Why Wonder Woman’s Multiple Is Amazing

Howard Ho
The Unprofessionals
5 min readAug 3, 2017


So you’ve probably already heard that Wonder Woman (WW) has eclipsed Guardians of the Galaxy Vol. 2 (GOTG2) to become the biggest grossing film of the summer. However, there’s a larger story that you’re probably not as aware of.

This weekend give or take a few days, Wonder Woman will hit $400 million at the U.S. box office (only 26 films in all of film history have reached this height). This would make it a first for a female superhero lead as well as for a female director. But besides being a trailblazer and record-maker, WW is notable for the way it got there. It’s an extraordinary story and one that points the way to the future.

See, a lot of noise is made about a film’s opening weekend. The biggest opening of the summer by far was GOTG2 with $146.5 million. Spiderman: Homecoming had the second biggest opening with $117 million. Wonder Woman came in third with $103 million. Just by judging these numbers, it would be quite tempting to expect GOTG2 to be the summer’s highest gross. With a $43.5 million lead, it seems like a no-brainer.

But that fails to take into account what really drives film-goers. We aren’t interested in just seeing what the biggest movie is at the moment. We want to see the movie that people are talking about, the ones our friends are raving about, the ones that have good Rotten Tomatoes scores. And once a film has proved itself worthy on the level of word-of-mouth, then the film takes on a different trajectory.

Measuring word-of-mouth is what in the industry is known as “legs,” how well a movie does AFTER its touted opening weekend. And it does this by quantifying the film’s multiplier. The multiplier is defined as the total amount grossed divided by the opening weekend. For GOTG2, which is nearing the end of its theatrical run, that means its $388 million gross divided by its $146.5 million opening equals a multiple of 2.65.
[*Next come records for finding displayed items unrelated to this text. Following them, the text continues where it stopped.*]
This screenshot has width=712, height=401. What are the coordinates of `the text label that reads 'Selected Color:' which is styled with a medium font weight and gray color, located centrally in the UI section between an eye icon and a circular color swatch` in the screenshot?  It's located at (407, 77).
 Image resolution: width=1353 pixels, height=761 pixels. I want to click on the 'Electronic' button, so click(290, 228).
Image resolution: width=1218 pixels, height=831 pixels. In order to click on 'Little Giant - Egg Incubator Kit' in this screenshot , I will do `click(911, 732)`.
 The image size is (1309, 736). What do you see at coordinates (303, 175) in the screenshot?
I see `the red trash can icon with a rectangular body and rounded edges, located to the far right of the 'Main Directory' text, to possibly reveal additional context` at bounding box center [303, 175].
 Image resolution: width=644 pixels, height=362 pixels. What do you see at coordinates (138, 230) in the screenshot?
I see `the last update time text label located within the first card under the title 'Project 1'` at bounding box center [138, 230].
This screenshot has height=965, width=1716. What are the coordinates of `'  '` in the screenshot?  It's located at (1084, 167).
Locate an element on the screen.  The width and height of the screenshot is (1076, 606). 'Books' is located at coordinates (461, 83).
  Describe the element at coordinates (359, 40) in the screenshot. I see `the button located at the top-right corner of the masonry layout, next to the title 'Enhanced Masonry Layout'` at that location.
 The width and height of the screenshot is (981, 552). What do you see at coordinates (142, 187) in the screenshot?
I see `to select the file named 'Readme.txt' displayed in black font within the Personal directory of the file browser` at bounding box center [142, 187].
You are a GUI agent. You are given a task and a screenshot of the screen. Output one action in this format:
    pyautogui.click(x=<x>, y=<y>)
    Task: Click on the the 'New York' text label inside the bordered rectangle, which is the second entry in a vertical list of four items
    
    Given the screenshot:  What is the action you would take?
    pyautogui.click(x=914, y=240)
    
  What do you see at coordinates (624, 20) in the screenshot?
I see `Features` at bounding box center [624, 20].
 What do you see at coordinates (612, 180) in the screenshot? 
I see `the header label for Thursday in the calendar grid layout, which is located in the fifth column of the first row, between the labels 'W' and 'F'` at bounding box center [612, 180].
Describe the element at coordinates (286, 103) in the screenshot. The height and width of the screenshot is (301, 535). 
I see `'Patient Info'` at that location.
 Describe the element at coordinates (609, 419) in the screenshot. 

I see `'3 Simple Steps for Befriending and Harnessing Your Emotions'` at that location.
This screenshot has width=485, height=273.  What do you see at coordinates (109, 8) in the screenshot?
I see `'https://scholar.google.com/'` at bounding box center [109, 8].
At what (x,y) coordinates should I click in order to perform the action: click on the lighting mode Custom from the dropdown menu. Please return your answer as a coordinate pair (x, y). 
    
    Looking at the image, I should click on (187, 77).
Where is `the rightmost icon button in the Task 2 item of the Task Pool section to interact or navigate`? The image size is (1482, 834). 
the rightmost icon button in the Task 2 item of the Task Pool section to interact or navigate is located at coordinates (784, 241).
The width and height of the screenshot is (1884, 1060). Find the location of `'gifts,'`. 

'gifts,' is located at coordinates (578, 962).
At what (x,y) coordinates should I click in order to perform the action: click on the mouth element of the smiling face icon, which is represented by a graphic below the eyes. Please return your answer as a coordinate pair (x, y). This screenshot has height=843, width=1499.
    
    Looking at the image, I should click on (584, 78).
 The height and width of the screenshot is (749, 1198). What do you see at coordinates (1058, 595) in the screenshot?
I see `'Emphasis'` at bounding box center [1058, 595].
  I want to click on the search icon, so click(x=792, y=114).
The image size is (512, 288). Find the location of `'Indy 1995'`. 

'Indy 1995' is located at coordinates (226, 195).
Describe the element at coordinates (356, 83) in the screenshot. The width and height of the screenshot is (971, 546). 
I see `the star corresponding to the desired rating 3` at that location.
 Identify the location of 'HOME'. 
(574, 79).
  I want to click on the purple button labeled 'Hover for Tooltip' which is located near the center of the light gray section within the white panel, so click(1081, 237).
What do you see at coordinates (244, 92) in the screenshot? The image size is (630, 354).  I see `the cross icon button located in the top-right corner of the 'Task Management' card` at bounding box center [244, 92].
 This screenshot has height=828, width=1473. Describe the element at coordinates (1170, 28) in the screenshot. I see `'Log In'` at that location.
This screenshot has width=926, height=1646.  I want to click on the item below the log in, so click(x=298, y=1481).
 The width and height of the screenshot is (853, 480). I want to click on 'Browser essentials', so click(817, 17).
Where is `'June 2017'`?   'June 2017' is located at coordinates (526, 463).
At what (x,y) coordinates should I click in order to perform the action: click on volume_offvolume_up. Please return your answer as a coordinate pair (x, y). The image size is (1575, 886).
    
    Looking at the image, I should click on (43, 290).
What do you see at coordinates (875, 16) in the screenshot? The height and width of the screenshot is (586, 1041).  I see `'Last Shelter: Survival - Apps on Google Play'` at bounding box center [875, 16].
2.65 isn’t terrible, and typically a big blockbuster movie like this would be happy getting close to a multiple of 3. The DC Extended Universe movies thus far have dealt with relatively low multipliers.

Man of Steel = 2.50.
Suicide Squad = 2.43.
Batman Vs. Superman = 1.99

1.99? Ouch. Batman Vs. Superman opened with a HUGE $166m, but this goes to show you…Don’t be fooled by a big opening! A multiplier below 2 typically tells you the word-of-mouth was bad bad bad. People were told to stay away, and they did in droves.

But if you looked at WW’s multiple, you’d get:

$400 million / $103 million = 3.88. Wait…..Holy *&#$* 3.88!!!!

And that’s with me being conservative.

WW will likely gross well beyond $400m, possibly up to $410m. And this is possible since, if WW goes for an Oscar push as observers have suggested it will, there’s no doubt the film would get a re-release in theaters followed by more ads. If so, then its multiple would ramp up to 4 and beyond. With this level of success, WW can rightly be seen to be rescuing the DC Extended Universe almost single-handedly.

WW’s multiple is virtually unheard of for a summer film of its size in the modern era. What I mean is that today so much importance is placed on the opening weekend that films usually open big and have huge drop-offs thereafter. The modern era has exchanged smaller multipliers for bigger openings. Sure, many small indie movies or older films have had huge multipliers as the word-of-mouth spreads slowly, but their openings were paltry. So it’s rare that a film has both a big opening and and a big multiplier.

WW’s is certainly the highest multiple for any superhero movie period AND for any summer movie opening above $100m. It’s a gigantic multiplier, a true game-changer, and that cannot be ignored.

The closest comparison I can think of is Spider-Man, the Sam Raimi film that arguably launched the modern-day superhero film. It similarly blew everyone away with its huge summer gross at the time. Its multiple = 3.52.

So what’s the lesson for Hollywood? Well, I believe that the reason for this insane multiplier can be found in WW’s reaching out to the female audience. The themes clearly resonated and translated into word-of-mouth for women, which is relatively rare for a superhero movie. So many women were telling me that I had to see it, and many were saying that they’d see it in theaters again! And they had never felt or said anything like that before about a superhero film! Obviously that’s anecdotal, but based on those stories (and my own reaction to the film), I had a hunch a month ago that WW would reach $400m, an idea ridiculed on the popular film website where I post regularly. No one saw this coming, least of all film geeks.

But just putting a woman or women in the cast isn’t enough, or else the Ghostbusters remake would have been a hit too; women seem content to avoid the cineplex if there’s nothing good playing. No, the superhero film has to connect emotionally and thematically and authentically for them. Frozen provided that. Titanic did too. And those films’ multipliers also went through the roof (but as winter releases they are admittedly very different animals).

Hollywood should take notice. If it wants to create more big hits that can sustain its current superhero craze, it would do well to pay attention to an underfed audience that seems hungry for more quality pickings. If it won’t listen to opinion, maybe it’ll listen to the numbers.